En fait, à Nice, la raison de ce dysfonctionnement est ailleurs. En effet, la CPAM a pris comme référence un répertoire qui n’était pas le bon : celui de l’agence nationale de sécurité du médicament et des produits de santé (ANSM) en date de septembre 2013, au lieu du répertoire conventionnel arrêté à juin 2012. Conséquence : les pharmaciens n’en peuvent plus.

Un contournement de la réglementation.

À l’instar de cet officinal cannois, ils sont de plus en plus nombreux à dénoncer « les dérives de la CPAM qui, depuis quelques mois, ne cesse de contourner la réglementation à l’encontre des professionnels de santé et des patients ». Des dérives qui la conduisent à se montrer « plus royaliste que le roi » dans l’application de l’accord tiers payant contre génériques. « Une ordonnance m’a été retournée sous prétexte que le médecin avait prescrit une forme orale du Lysanxia (prazépam) et que j’aurais dû substituer des comprimés », témoigne ainsi cet autre officinal niçois. Une anecdote qui refléte l’incapacité de la caisse à prendre en compte les situations particulières, ajoute le pharmacien en précisant que, en l’occurrence, la « prescription concernait un jeune enfant, plus à même de prendre des gouttes que des comprimés ».

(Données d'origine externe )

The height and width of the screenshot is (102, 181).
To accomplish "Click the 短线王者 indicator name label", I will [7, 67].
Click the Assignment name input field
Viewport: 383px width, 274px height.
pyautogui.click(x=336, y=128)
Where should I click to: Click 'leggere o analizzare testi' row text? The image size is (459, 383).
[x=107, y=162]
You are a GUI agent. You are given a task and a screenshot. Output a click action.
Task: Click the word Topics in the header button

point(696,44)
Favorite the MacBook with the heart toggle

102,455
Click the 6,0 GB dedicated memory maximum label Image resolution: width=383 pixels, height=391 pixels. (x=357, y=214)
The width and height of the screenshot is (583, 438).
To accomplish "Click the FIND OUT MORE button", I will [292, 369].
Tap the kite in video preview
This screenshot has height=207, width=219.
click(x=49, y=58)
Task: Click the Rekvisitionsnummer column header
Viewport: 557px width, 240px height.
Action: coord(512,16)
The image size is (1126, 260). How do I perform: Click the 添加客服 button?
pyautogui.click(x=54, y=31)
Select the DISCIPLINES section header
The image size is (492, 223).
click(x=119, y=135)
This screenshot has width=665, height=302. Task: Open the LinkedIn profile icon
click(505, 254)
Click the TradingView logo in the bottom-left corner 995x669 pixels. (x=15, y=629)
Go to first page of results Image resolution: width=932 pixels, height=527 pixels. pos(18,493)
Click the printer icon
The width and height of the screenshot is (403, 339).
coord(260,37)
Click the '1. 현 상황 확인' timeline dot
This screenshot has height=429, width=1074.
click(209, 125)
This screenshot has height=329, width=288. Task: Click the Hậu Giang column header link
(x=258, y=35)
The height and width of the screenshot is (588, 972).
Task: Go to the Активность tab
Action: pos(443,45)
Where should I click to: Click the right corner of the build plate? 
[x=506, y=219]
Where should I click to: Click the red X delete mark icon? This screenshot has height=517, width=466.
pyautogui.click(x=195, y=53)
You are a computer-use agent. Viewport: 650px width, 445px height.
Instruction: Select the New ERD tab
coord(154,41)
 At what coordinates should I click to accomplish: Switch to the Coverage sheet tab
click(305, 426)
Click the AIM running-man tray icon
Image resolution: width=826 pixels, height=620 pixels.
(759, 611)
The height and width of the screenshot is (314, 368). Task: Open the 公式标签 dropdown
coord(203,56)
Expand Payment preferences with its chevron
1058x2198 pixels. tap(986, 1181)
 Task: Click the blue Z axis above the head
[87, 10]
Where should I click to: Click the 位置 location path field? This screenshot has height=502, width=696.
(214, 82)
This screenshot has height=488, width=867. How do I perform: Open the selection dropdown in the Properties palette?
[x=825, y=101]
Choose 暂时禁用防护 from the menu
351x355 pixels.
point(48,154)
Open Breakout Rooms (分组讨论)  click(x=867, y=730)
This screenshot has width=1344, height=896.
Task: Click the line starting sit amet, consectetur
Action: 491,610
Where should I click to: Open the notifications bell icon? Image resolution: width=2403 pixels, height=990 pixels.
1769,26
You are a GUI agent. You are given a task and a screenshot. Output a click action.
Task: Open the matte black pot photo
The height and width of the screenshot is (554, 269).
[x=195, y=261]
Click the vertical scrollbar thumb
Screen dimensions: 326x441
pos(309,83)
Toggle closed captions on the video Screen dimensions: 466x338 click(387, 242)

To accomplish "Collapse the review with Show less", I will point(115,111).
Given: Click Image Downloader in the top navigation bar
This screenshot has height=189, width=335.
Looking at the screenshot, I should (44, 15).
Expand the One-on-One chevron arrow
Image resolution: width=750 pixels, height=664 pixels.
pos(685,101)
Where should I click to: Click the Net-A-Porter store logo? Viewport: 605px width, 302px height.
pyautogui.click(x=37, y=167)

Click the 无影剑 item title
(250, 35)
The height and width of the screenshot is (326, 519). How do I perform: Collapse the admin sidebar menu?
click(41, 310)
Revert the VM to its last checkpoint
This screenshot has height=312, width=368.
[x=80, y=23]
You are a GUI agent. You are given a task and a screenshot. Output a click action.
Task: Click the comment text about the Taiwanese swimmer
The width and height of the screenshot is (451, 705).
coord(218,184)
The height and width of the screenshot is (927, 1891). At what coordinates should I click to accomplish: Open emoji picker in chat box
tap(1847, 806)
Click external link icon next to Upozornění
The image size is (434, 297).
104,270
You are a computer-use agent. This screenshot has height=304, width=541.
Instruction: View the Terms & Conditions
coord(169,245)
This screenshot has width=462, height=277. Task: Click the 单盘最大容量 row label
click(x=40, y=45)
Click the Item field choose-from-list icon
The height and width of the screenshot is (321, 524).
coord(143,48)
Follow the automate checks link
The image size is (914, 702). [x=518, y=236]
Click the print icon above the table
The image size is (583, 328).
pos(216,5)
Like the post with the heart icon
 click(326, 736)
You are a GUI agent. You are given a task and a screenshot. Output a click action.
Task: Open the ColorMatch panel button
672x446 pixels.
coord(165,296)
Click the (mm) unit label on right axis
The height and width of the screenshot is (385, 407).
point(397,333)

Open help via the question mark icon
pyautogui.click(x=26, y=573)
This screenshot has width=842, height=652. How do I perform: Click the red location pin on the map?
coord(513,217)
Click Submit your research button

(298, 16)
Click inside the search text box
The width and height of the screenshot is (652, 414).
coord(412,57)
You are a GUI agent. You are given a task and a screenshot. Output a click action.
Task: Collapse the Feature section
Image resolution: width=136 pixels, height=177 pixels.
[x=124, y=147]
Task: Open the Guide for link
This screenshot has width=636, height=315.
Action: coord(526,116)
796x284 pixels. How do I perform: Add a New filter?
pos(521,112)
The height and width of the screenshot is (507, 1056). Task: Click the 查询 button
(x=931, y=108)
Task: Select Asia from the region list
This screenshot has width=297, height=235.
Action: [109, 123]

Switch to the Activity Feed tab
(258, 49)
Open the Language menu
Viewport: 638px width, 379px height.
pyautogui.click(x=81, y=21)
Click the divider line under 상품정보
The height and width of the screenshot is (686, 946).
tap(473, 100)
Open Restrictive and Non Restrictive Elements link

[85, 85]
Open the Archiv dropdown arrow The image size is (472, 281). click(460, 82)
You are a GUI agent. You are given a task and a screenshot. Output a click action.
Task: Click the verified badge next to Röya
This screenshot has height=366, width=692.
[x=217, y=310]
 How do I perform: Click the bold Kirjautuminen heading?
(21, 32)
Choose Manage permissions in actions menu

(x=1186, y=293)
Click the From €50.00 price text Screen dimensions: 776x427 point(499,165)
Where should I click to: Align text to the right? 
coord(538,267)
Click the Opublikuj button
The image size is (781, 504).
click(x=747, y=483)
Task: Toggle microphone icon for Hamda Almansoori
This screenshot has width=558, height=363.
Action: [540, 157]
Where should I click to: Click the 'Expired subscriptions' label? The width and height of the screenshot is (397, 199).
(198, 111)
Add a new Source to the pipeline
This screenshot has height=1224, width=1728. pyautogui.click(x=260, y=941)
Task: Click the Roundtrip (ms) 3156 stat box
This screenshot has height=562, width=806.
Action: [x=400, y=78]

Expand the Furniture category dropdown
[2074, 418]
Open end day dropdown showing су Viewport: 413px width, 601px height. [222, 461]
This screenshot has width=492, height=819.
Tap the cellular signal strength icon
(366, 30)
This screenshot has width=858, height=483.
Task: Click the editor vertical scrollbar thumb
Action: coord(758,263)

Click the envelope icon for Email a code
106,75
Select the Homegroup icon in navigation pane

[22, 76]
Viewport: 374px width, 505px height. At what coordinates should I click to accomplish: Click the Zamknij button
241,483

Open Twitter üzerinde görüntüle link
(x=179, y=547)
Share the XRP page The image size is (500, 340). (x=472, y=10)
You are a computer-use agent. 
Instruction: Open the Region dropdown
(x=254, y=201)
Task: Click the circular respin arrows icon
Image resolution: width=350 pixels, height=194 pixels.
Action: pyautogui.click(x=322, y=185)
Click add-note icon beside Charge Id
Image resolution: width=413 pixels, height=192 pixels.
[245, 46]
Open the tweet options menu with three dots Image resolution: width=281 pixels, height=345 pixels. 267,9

Une situation qui, selon Philippe Delaye, président de la commission paritaire des Alpes Maritimes « tient avant tout au traitement automatisé des ordonnances ». Le problème serait donc national et démontrerait que « les limites du système ont été atteintes ». En clair, la Sécurité sociale doit se donner les moyens de ses ambitions en ayant davantage recours aux « moyens humains pour être capable de discerner les cas particuliers, et donc, éventuellement, de comprendre les raisons d’une prescription non substituable ».

Renforcer le dialogue.

D’autant que la mention non substituable contribue à faire baisser le taux global de substitution de la pharmacie concernée, impacte, à terme, sa ROSP (rémunération sur objectif de santé publique) et abouti à son placement sous contrôle dès lors que le seuil des 85 % n’est plus atteint. Un problème récurrent dans un département où la population, plutôt âgée et argentée, préfère avancer les frais de son traitement que prendre des génériques. Mais aussi où « la CPAM se montre particulièrement zélée ». La raison ? Certains pharmaciens auraient eu tendance à commettre quelques abus en « privilégiant les princeps pour capter une clientèle a priori peu favorable aux génériques », pointe Jean-Marie Soyer. Des abus qui avaient incité la CPAM à mettre en place le principe du tiers payant contre générique, un an avant que la règle ne devienne un accord national. D’où la nécessité pour les syndicats d’être régulièrement en relation avec la CPAM pour discuter de la dispensation des génériques et de l’évolution de la substitution. Des rencontres comme celle qui a « permis de résoudre le problème posé par la prise en compte du répertoire publié par l’ANSM en lieu et place du répertoire conventionnel », se félicite Jean-Marie Soyer. Des rencontres qui pourraient se révéler encore plus utiles avec l’entrée en vigueur de l’avenant n° 7 relatif aux objectifs de substitution pour 2013.